Весной я также раз выбрался на прогулку во Фредериксбергский сад. Могучие буки здесь были покрыты молодой, только что распустившеюся зеленью, солнце просвечивало сквозь листья, трава была такая высокая, все вокруг дышало свежестью, птички так чудно пели, что душа, моя преисполнилась ликования... Я обхватил руками ствол ближайшего дерева и стал покрывать его кору поцелуями. В эту минуту я был настоящее дитя природы. «Да что он, спятил, что ли!» — раздалось вдруг поблизости; это был один из смотрителей сада. Я испугался, убежал оттуда и медленно в задумчивости поплелся обратно в город.

Голос мой между тем вернулся. Он был теперь снова звучен и силен, и тогдашний хормейстер при театральном училище, брат поэта Кроссинга, услыхав раз мое пение, предложил мне место у себя в училище. Он полагал, что, участвуя в хорах, я лучше смогу развить свой голос и освоиться со сценой, так что со временем мне, пожалуй, могли бы поручить исполнение небольших партий. Итак, мне, казалось, открылся новый путь к цели всех моих стремлений, к сцене. Из балетной школы я перешел в школу хорового пения, был участником массовых сцен в качестве то пастушка в «Разбойничьей крепости» и «Иоганне Монфокон», то воина, то матроса и т. п. Теперь, если были свободные места, мне был открыт бесплатный вход в партер, и я никогда не упускал случая воспользоваться этим. Театр был для меня всем — здесь я дневал и ночевал, и немудрено, что я забросил латинскую грамматику, тем более что часто слышал, будто ни актеру, ни хористу латынь вовсе не нужна — и без нее можно стать знаменитостью. Я находил это вполне справедливым, латынь мне страсть как надоела, и я стал уклоняться от вечерних уроков, иногда по уважительным причинам, но чаще всего предпочитая просто-напросто сидеть в партере. Гульдберг, узнав об этом, рассердился не на шутку и сделал мне выволочку. Это был первый серьезный выговор в жизни, который я получил, и он совершенно уничтожил меня. Вряд ли какой-нибудь преступник, выслушивающий смертный приговор, мог быть так потрясен, как я тогда. Вероятно, это отразилось у меня на лице, потому что Гульдберг прибавил: «И прекрати ломать комедию!» Я же, между тем, и не думал притворяться. Вот так и прекратились мои занятия латынью.

Исходные данные:
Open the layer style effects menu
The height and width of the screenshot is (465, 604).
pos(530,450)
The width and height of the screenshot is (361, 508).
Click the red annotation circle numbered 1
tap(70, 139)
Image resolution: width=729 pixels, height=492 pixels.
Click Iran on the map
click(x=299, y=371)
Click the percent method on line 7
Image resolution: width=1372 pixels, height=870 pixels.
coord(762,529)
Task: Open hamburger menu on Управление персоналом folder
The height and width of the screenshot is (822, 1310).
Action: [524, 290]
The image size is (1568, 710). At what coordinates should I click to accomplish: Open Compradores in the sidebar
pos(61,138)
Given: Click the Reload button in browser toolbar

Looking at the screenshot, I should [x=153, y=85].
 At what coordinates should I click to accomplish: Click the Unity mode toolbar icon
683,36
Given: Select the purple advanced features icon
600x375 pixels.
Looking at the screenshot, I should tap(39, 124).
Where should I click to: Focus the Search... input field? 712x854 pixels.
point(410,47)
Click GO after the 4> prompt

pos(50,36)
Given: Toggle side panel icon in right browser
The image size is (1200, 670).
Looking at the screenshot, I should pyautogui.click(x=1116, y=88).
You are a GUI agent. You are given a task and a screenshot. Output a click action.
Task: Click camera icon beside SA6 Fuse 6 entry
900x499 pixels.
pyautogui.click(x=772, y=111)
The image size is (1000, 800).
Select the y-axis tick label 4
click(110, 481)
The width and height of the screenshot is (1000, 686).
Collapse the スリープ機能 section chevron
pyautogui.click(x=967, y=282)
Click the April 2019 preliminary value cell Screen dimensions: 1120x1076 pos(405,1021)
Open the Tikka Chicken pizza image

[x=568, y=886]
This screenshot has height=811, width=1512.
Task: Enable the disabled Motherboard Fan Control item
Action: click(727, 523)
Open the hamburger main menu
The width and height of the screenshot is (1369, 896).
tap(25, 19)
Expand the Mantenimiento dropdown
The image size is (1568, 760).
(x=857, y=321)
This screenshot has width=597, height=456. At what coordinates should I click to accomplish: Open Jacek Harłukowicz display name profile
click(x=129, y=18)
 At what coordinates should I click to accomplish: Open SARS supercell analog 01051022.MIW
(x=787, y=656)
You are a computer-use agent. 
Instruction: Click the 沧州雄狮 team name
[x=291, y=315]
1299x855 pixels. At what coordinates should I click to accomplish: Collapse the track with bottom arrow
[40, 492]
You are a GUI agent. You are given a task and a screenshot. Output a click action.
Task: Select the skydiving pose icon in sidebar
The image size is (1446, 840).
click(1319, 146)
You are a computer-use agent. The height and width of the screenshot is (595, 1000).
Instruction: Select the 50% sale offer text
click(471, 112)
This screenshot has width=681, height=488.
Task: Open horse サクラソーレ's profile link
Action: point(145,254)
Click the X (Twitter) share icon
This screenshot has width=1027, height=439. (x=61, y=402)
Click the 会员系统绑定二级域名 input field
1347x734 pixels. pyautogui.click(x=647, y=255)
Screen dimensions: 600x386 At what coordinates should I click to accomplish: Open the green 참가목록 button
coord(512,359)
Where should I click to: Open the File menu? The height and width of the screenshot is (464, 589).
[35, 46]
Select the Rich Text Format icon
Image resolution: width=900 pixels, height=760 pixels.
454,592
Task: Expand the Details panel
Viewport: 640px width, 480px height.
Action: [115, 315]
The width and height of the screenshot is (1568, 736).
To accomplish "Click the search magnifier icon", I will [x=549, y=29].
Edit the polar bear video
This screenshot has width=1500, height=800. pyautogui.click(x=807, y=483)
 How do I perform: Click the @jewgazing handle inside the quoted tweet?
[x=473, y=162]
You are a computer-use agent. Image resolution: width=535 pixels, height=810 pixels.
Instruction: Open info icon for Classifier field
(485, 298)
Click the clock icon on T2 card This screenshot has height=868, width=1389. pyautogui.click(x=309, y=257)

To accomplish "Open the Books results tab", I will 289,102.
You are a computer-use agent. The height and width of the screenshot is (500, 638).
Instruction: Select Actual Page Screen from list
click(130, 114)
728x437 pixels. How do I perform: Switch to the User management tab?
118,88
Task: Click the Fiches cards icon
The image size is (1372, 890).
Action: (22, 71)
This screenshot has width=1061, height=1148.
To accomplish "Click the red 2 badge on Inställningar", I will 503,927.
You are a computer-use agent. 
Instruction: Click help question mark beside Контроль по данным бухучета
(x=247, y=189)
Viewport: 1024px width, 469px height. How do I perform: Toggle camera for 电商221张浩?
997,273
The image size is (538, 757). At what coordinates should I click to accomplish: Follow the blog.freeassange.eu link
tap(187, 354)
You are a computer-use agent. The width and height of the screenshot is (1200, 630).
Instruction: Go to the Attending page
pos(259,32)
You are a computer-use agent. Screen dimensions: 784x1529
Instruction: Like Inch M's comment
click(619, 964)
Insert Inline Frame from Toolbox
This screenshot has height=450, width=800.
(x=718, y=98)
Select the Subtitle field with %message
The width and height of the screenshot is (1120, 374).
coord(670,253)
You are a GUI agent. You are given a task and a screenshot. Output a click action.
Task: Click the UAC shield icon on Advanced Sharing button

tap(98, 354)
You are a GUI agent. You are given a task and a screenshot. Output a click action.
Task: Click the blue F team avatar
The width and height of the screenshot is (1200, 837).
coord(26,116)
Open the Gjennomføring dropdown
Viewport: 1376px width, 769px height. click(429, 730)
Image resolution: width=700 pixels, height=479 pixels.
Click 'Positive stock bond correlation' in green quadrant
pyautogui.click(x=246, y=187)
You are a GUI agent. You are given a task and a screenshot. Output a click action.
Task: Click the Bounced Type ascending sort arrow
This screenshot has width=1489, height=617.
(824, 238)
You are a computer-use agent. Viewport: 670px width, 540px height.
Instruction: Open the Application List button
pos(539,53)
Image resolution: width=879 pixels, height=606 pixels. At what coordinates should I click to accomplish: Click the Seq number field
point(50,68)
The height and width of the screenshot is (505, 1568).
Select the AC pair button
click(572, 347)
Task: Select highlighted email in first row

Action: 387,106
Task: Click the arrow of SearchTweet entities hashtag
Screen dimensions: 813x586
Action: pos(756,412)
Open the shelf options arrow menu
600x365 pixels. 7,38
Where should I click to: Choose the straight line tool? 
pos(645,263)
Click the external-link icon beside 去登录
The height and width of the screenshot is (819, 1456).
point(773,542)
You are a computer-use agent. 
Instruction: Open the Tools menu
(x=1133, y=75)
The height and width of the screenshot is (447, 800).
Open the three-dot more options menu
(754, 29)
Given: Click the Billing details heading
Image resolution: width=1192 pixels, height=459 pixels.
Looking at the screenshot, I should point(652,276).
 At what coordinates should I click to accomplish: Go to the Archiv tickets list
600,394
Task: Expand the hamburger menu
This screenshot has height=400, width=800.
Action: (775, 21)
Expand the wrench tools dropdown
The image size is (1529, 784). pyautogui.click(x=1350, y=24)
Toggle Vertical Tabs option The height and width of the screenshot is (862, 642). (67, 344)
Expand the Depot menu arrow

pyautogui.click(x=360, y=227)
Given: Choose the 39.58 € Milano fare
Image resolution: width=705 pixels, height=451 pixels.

Задание: Кратко перескажите абзац текста упражнения, который начинается словами «Голос мой между тем вернулся». Основные факты сохраните. Для выполнения опирайтесь только на текст упражнения.

Решение задачи: Мой голос вернулся, и хормейстер театрального училища, брат поэта Кроссинга, услышав мое пение, позвал меня в училище. По его мнению, в хоре я мог развить голос и привыкнуть к сцене, а со временем, возможно, получить небольшие партии. Из балетной школы я перешел в школу хорового пения. Я участвовал в массовых сценах: был пастушком в «Разбойничьей крепости» и «Иоганне Монфокон», воином, матросом. Когда в партере были свободные места, я проходил туда бесплатно. Театр стал для меня всем. Я слышал, что актеру и хористу латынь не нужна, поэтому забросил латинскую грамматику и начал пропускать вечерние уроки. Гульдберг, узнав об этом, сурово меня отчитал. Это был первый серьезный выговор в моей жизни, и он меня потряс. На этом мои занятия латынью прекратились.